On August 9th, Olli Rehn, European Monetary Affairs Commissioner, issued letter to the European parliament in which he objected to the experts opinion of the ECB as the 'bad bank' on the back of the ECB purchases of distressed Government bonds from Italy and Spain. Apart from making up the claim that the ECB bonds purchases programme is compatible with the EU Lisbon Treaty – the fabrication to which he managed himself to admit in his interview with Bild newspaper today – Olli really struck the golden vein of wisdom in his comments on the ECB programme. As brilliantly put by the zerohedge blog (link here):
"Where you should prepare to have your frontal lobe turn to jelly is the following: in defending why the expanded SMP program, which may soon hit hundreds of billions in onboarded toxic bonds, Rehn said the central bank's investments are safe because "the bonds are purchased in the secondary market at market price -- i.e. the credit risk is already factored in," according to a response dated yesterday to a query by an EU lawmaker. We will repeat this.... because it bears repeating: there is no risk of loss to the ECB's loan portfolio because they are purchased in the open market. In other words, if you, or a central bank, or an alien from Uranus, buys something in the open market, it is a risk free transaction."
What can one add to that? Not much, unless you are Olli – the inexhaustible fountain of wisdom on the markets, finance, macroeconomics and all things concerned. Yesterday, in the interview published by German Bild newspaper, Olli told the world that Spain, Italy and France won't need a rescue.
Of course, Olli managed to put his foot into his mouth so many times with respect to the EU rescues that one begins to wonder if he ever actually takes the said foot out of the said mouth at all. Rehn assured investors that Greece won't need a rescue package 1 and then rescue package 2 just weeks before the country was sent into the EFS/ESM/IMF/ECB 'safe' house. He did the same with Ireland – a week before the IMF/EU/ECB troika arrived into Dublin. Olli was also bullish on Portugal not requiring assistance shortly before it went to the wall. Olli also consistently denied any plans for the EU bailouts in all of the above cases, even while the Commission ardently labored behind the scenes to push them through.
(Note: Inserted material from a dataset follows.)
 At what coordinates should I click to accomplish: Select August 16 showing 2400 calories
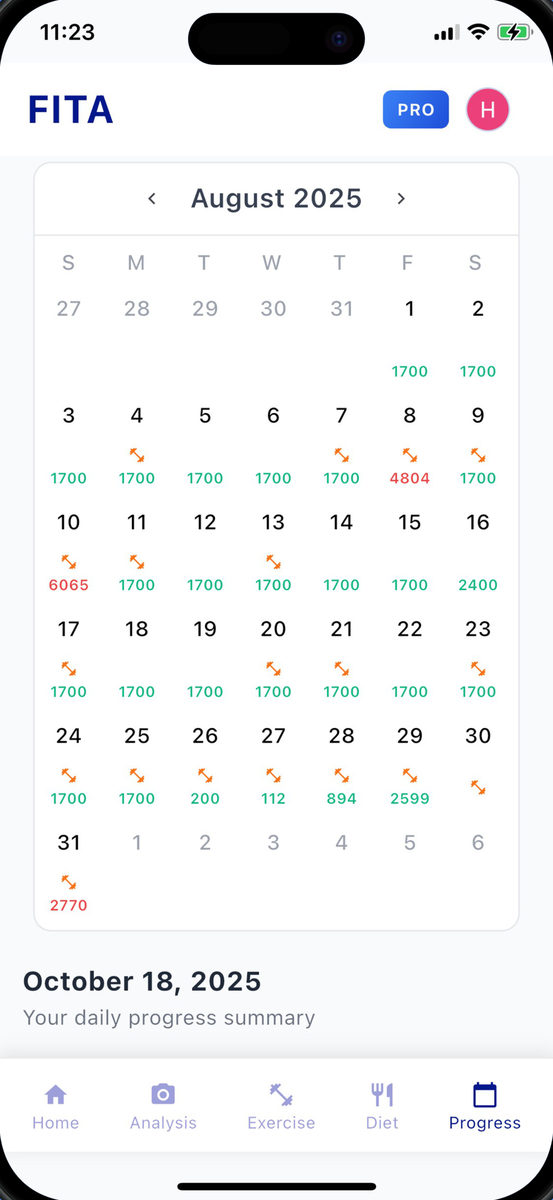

And, as the above instance with his deep grasp of risk considerations in financial investment clearly indicates, he is also deeply confused as to whether subsidized purchases of Italian and Spanish bonds by the ECB last week (and before that) constitutes a rescue measure. According to the ECB and Olli's own bosses in the Ecofin, it does. According to Olli, it does not. Go figure how this man made it to be a Monetary Affairs Commissioner when his grasp of both finance and macroeconomics (the two core components of the monetary policy) is so bizarre, he couldn't probably even get a job as a junior bank loans administrator.
But Olli 'La-La" Rehn is hardly the only serial gaffer in the top circles of Brussels elites. Close to him in these dubious accomplishments it the President of the European Council, Herman "Frompy" Van Rompuy.
Usually busy with his war against Europe's 'other' President – the Commission chief Jose Manuel "Grabosso" Barosso for the title of the Presidency (please, keep in mind that Europe has three (!) Presidents, including Frompy, Grabosso and Jean-Claude "Junky" Juncker who is the President of the Euro Group of Finance Ministers), Frompy took some time back in July to share with us, the mere mortals, his wisdom on the global value of Europe (aka, the EU, for apparently non-EU members of Europe do not warrant to be called European).
"Europe is still sexy," declared President Frompy. "As long as a club attracts new members," he added, "it is in good shape."
That, of course, is exactly what the Ottomans were saying to themselves in the 18th century before switching to congratulating their rulers for keeping the empire going in the 19th century. Never mind they were presiding over the 'Sick Man of Europe' all along.